Sofie, il robot chirurgo con il senso del tatto


I robot utilizzati durante diffigili operazioni chirurgiche non sono più una novità: da tempo infatti offrono maggiore precisione, più stabilità e la possibilità di eseguire interventi a distanza, quando ad esempio uno specialista particolarmente illuminato e magari l'unico in grado di svolgere una determinata operazione, si trova in un altro continente rispetto al paziente.

Gli attuali robot utilizzati per questo genere di interventi però, hanno un difetto sostanziale: non hanno il senso del tatto. Detta così sembrerebbe una barzelletta: in realtà si tratta di un problema reale, che potrebbe compromettere la riuscita di alcune operazioni.

In pratica se i robot incontrano più o meno resistenza da parte dei tessuti umani, il chirurgo che non ci mette letteralmente le mani ma che manovra a distanza la macchina, non lo saprà mai, mentre sarebbe estremamente importante che ne venisse a conoscenza, per eseguire alcune azioni in maniera più precisa.

Per risolvere il problema Linda van den Bedem dell' Eindhoven University of Technology ha progettato e realizzato il prototipo di Sofie, il primo robot chirurgo dotato di sensibilità tattile.

Grazie all'utilizzo di un joystick sistemato su un apposito pannello di controllo, il chirurgo umano potrebbe sentire realmente quale tipo e quale intensità di resistenza può trovarsi a fronteggiare il chirurgo robot sui tessuti umani: il joystick infatti diventa più facile o più difficile da spostare a seconda della pressione che il robot esercita nei confronti del paziente.

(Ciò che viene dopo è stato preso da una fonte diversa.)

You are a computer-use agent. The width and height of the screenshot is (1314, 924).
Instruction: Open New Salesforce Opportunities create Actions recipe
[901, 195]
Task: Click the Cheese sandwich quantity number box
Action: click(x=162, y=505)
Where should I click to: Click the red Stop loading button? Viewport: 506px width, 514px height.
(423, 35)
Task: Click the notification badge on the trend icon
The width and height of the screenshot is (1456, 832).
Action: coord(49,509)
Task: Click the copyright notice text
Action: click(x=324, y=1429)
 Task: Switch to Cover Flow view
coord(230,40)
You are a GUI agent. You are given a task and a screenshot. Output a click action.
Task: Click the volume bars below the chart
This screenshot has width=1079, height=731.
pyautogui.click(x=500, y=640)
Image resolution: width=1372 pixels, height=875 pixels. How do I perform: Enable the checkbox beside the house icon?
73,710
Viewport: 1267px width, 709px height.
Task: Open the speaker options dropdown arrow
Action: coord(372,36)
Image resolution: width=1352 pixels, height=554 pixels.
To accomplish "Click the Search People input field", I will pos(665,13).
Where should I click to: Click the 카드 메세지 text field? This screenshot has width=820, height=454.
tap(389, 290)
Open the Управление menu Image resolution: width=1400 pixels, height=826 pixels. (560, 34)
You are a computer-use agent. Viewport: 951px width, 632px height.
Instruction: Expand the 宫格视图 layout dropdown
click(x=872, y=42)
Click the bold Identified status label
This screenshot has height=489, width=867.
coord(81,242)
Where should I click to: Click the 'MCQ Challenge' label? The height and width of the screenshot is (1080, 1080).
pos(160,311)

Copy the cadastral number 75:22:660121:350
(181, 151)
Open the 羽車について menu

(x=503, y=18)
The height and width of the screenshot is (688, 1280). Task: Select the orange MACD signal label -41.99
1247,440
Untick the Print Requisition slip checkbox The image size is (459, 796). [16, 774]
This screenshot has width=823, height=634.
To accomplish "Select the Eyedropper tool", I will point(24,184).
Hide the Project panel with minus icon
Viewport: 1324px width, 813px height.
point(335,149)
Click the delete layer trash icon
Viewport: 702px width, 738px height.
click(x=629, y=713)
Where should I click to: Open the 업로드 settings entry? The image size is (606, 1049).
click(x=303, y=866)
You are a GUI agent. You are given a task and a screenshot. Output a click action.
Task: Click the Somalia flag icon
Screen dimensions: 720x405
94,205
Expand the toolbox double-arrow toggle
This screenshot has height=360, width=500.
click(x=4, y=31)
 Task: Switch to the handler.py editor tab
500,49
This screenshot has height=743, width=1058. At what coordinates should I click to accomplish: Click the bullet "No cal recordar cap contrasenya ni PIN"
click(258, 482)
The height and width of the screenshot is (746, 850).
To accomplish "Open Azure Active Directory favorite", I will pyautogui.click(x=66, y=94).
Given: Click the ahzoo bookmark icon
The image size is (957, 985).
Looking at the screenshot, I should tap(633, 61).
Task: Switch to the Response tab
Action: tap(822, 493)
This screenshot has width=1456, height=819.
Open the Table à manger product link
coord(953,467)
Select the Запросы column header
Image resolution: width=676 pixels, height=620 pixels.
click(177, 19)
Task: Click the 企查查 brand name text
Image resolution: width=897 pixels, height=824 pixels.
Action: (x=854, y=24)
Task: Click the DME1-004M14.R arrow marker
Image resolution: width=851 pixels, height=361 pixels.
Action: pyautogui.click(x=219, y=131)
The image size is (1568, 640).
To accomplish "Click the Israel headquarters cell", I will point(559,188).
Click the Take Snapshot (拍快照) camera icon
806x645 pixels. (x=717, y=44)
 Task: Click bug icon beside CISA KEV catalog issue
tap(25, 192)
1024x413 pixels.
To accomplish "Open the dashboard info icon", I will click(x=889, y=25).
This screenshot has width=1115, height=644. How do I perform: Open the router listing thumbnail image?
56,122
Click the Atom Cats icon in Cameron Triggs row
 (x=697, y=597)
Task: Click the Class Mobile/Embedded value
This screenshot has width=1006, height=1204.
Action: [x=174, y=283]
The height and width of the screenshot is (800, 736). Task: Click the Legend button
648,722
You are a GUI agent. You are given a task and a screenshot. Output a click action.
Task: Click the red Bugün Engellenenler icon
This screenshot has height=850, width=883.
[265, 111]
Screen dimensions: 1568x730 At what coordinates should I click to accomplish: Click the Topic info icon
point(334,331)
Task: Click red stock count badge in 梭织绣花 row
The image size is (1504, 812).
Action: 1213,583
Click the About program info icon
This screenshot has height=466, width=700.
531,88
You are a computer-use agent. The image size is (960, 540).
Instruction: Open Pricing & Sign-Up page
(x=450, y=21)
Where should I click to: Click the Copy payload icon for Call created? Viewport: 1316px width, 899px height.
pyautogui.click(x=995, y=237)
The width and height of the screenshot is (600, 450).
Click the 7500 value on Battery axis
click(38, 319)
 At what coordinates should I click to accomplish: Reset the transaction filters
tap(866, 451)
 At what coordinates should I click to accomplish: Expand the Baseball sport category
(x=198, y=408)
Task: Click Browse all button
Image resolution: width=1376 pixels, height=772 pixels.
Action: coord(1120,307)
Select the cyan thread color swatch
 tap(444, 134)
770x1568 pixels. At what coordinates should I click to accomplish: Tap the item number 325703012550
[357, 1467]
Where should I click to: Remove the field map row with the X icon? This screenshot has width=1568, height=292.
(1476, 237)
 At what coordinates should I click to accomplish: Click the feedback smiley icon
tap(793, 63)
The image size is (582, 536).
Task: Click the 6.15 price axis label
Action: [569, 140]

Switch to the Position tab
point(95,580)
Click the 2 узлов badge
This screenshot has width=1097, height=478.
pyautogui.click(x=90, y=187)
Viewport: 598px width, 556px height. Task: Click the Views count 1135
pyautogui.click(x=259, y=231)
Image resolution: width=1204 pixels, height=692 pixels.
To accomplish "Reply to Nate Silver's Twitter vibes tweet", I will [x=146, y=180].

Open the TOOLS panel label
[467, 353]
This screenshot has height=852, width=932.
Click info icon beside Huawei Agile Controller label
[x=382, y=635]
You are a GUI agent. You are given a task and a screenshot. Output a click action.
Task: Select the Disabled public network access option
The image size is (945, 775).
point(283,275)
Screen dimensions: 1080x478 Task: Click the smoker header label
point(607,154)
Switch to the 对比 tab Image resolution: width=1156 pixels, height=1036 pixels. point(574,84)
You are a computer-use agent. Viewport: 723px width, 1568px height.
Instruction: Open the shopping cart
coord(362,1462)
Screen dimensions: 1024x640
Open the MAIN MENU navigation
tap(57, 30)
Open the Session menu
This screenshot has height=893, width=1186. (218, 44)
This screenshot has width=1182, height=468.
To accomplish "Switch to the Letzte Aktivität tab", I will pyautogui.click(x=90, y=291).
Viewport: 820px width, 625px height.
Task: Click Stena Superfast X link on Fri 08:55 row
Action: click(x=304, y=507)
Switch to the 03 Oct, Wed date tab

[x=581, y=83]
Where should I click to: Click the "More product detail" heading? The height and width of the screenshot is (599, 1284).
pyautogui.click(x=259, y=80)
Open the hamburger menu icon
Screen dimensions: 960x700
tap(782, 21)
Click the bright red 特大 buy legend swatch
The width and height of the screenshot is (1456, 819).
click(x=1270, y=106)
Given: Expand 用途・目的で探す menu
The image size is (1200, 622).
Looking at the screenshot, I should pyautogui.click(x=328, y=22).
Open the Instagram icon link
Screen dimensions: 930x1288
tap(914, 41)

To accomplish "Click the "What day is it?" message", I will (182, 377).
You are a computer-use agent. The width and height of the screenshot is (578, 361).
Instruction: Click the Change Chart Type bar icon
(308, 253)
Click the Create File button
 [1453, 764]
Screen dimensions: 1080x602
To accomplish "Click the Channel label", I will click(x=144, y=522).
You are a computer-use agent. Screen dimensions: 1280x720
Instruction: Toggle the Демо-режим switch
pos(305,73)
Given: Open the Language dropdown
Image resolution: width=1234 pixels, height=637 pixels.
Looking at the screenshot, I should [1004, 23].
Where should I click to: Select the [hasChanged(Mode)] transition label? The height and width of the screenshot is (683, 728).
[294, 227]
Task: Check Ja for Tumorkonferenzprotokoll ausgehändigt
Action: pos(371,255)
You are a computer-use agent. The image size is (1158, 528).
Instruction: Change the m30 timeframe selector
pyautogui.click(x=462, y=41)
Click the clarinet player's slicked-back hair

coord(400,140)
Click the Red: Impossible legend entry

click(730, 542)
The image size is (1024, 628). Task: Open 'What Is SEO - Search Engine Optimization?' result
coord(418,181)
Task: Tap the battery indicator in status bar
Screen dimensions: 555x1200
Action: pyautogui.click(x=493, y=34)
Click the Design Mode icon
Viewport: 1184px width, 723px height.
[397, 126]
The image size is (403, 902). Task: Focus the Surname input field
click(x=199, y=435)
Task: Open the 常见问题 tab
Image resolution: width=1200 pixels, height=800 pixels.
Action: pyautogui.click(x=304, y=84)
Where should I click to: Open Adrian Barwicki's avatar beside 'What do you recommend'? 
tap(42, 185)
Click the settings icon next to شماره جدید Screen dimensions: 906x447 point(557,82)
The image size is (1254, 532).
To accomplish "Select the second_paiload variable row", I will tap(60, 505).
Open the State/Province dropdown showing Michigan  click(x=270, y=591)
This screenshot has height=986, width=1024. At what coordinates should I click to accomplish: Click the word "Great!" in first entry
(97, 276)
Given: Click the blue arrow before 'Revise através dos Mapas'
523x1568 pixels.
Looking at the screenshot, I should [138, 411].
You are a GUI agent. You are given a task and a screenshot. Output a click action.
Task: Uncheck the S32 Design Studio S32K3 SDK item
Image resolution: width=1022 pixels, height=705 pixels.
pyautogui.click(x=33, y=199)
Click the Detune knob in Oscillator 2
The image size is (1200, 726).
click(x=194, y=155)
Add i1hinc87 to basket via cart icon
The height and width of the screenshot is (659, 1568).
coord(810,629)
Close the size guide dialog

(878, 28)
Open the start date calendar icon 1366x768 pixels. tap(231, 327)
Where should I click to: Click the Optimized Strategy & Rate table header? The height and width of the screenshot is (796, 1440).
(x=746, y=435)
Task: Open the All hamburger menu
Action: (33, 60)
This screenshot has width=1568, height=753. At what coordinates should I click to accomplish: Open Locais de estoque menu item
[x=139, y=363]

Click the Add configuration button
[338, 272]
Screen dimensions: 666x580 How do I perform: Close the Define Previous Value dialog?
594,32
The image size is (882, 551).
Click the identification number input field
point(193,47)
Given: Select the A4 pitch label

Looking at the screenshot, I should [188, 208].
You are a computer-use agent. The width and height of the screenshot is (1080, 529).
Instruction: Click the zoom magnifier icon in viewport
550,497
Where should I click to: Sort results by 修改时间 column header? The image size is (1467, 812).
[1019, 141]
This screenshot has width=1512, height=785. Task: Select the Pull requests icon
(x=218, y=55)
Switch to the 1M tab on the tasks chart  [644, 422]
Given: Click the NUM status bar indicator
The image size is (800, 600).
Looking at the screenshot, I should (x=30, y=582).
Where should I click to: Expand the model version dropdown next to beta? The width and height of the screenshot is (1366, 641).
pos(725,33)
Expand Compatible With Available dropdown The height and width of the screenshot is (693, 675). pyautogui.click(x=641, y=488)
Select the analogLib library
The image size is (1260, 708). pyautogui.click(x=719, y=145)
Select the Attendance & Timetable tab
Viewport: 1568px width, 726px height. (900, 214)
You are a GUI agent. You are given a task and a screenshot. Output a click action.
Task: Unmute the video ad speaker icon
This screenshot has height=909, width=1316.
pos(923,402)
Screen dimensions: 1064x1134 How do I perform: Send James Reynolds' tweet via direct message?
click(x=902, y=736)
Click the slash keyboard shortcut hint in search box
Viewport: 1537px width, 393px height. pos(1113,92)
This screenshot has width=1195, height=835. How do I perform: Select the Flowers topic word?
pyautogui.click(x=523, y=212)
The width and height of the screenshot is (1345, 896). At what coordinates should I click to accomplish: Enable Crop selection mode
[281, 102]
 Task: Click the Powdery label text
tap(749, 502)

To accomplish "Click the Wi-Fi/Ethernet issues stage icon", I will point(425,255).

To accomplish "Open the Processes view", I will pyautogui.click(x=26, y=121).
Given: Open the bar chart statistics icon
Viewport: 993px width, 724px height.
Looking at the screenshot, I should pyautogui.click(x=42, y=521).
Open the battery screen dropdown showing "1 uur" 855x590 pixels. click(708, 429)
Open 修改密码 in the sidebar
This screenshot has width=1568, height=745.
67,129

Sofie offrirebbe inoltre altre due caratteristiche di estrema praticità: la prima riguarda le sue dimensioni, più compatte dei robot chirurghi utilizzati finora; la seconda riguarda invece il fatto che si tratterebbe di una macchina ancorata al pavimento, in grado quindi di seguirne l'andamento e di non dover subire aggiustamenti se per esempio ci si trova in luoghi dotati di solette in leggera pendenza, come spesso accade.

L'idea è stata brevettata e ora aspetta soltanto di trovare acquirenti, ma prima di cinque anni in ogni caso non potrà essere commercializzata.